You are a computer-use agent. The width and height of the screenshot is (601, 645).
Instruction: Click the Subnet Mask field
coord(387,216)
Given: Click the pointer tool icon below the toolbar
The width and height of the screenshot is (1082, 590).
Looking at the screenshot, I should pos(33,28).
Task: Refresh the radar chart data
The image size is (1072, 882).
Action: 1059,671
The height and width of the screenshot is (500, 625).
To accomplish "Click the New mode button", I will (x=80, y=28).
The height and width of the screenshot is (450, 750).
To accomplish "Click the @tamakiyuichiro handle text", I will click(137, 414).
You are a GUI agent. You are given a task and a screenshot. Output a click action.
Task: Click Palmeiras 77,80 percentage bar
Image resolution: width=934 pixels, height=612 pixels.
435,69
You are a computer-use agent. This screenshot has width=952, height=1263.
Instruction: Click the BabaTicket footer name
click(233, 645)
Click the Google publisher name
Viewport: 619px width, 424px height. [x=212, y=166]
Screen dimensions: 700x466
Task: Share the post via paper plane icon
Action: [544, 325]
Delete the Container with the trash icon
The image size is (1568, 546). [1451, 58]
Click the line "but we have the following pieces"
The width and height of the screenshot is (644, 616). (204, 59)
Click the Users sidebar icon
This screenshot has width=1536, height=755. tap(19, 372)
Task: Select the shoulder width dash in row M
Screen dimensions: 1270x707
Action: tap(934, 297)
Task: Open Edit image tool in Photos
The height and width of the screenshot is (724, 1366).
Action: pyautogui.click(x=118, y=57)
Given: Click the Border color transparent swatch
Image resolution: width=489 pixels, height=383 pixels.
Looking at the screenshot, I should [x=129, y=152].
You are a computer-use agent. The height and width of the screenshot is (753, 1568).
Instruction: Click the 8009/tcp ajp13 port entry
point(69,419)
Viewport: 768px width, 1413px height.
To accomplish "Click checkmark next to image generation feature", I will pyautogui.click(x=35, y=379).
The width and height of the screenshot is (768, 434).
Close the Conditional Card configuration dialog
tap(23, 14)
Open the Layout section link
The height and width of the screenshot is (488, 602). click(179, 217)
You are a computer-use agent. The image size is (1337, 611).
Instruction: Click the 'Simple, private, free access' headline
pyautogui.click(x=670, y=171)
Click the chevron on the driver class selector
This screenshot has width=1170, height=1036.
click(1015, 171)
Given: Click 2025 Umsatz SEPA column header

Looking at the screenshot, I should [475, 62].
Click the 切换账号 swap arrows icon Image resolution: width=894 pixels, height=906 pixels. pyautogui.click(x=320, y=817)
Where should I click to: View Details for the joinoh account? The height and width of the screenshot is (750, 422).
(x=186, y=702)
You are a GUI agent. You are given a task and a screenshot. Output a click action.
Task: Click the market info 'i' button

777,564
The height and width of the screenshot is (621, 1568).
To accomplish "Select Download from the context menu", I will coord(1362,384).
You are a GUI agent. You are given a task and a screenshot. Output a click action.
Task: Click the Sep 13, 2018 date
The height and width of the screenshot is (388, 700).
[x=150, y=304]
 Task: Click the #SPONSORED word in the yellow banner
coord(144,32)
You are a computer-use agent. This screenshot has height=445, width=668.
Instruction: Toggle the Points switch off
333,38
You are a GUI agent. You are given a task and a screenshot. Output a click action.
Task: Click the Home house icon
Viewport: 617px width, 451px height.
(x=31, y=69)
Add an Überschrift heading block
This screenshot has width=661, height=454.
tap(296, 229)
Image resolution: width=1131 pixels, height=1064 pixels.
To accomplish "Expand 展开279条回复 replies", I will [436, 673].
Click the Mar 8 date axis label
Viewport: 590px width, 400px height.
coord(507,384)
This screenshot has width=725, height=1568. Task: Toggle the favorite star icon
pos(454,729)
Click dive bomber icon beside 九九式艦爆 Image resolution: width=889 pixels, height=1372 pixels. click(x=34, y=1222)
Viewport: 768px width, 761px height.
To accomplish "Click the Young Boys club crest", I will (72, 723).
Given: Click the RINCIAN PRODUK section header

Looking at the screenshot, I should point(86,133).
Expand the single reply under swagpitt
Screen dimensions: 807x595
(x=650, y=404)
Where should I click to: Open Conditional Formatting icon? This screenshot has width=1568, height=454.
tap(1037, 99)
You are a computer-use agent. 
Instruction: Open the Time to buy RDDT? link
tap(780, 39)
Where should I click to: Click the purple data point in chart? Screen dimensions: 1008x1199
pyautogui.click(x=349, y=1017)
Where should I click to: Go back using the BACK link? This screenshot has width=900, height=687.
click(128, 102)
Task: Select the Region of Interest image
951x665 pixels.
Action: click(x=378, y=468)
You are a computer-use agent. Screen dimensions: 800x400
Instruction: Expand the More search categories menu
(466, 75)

===

**TASK REQUIREMENTS:**
Set down exactly the lines of the data above, beginning with the line that has "Viewport: 617px width, 451px height." and ending with the line that has "Image resolution: width=1131", and no others.

**WRITTEN RESPONSE:**
Viewport: 617px width, 451px height.
(x=31, y=69)
Add an Überschrift heading block
This screenshot has width=661, height=454.
tap(296, 229)
Image resolution: width=1131 pixels, height=1064 pixels.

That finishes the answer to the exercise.